American biologist and scientific researcher

Doris Anita Taylor is an American scientist working in regenerative medicine and tissue engineering. She was the Director, Regenerative Medicine Research and Director, Center for Cell and Organ Biotechnology at the Texas Heart Institute in Houston, Texas until March 2020. She is the Co-Founder of Miromatrix Medical, Inc. and
Co-Founder of Organamet Bio, Inc.

==Biography==

Taylor was born in San Francisco and lived in Germany with her parents and two siblings, where her father was in the military. When Taylor was 6 years old, her father was diagnosed with cancer, and the family moved to Texas to seek medical treatment. Experiencing her father's death from cancer, and caring for her brother, who had schizophrenia, led her to a career in medical research.

Taylor earned her B.S. from Mississippi University for Women in Biology and Physical Sciences and earned her PhD in Pharmacology from the University of Texas Southwestern Medical Center, Dallas, Texas. She did her post-doctoral studies at Albert Einstein College of Medicine in the Bronx, New York, where she first worked with tissue engineering, growing heart muscle cells in the laboratory.
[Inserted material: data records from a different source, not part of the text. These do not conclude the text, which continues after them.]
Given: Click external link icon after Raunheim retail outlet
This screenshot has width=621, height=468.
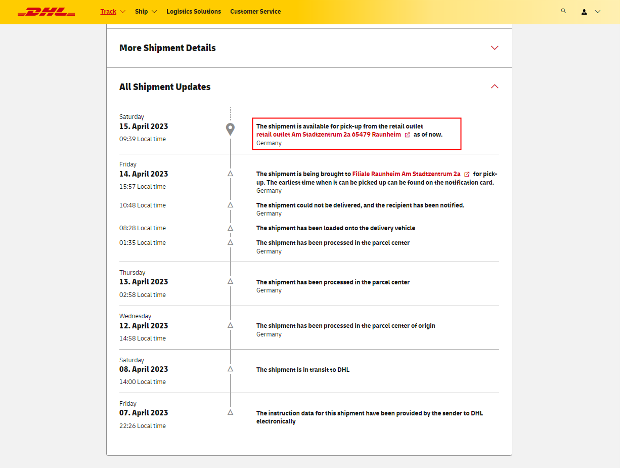Looking at the screenshot, I should pyautogui.click(x=408, y=135).
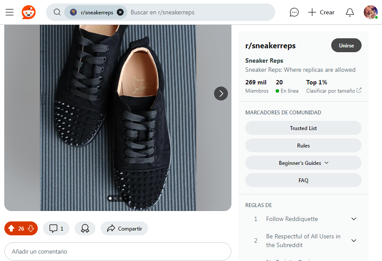Click the Añadir un comentario field

pyautogui.click(x=118, y=251)
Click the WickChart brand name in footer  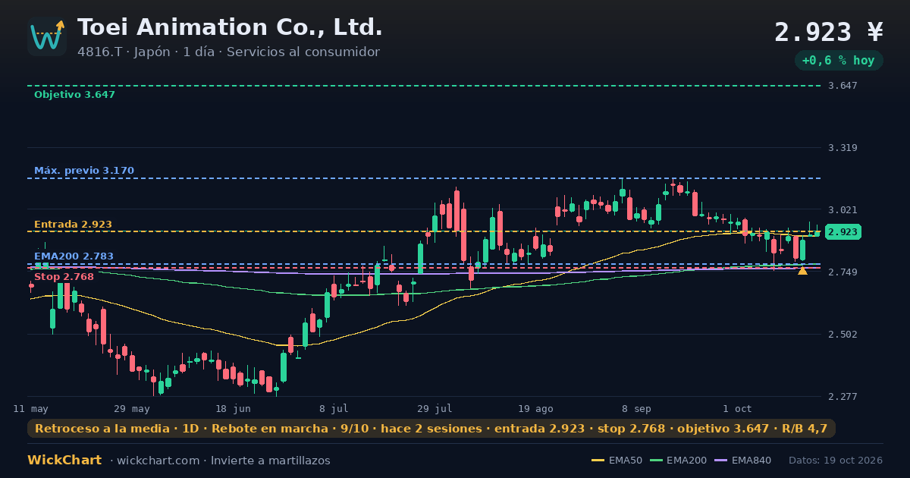click(x=64, y=461)
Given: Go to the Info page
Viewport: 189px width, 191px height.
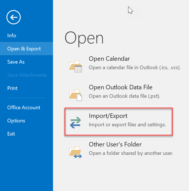Looking at the screenshot, I should pos(12,36).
She was on the faculty of Duke University from 1991 to 2007, on the faculty of the University of Minnesota from 2003 to 2012, and was with the Texas Heart Institute from 2012 to 2020. As of 2014 she retains an adjunct professor role at University of Minnesota and was an adjunct professor at Texas A&M University until 2020.

==Research==

In 2008, Taylor's team published a paper in Nature Medicine showing that her team could create beating rat hearts using tissue engineering; the work was called a "landmark". The lab first stripped the cells away from a rat heart (a process called "decellularization") and then injected rat stem cells into the decellularized rat heart.

Taylor also is conducting research which has uncovered differences in the underlying framework of male and female hearts and other vital organs.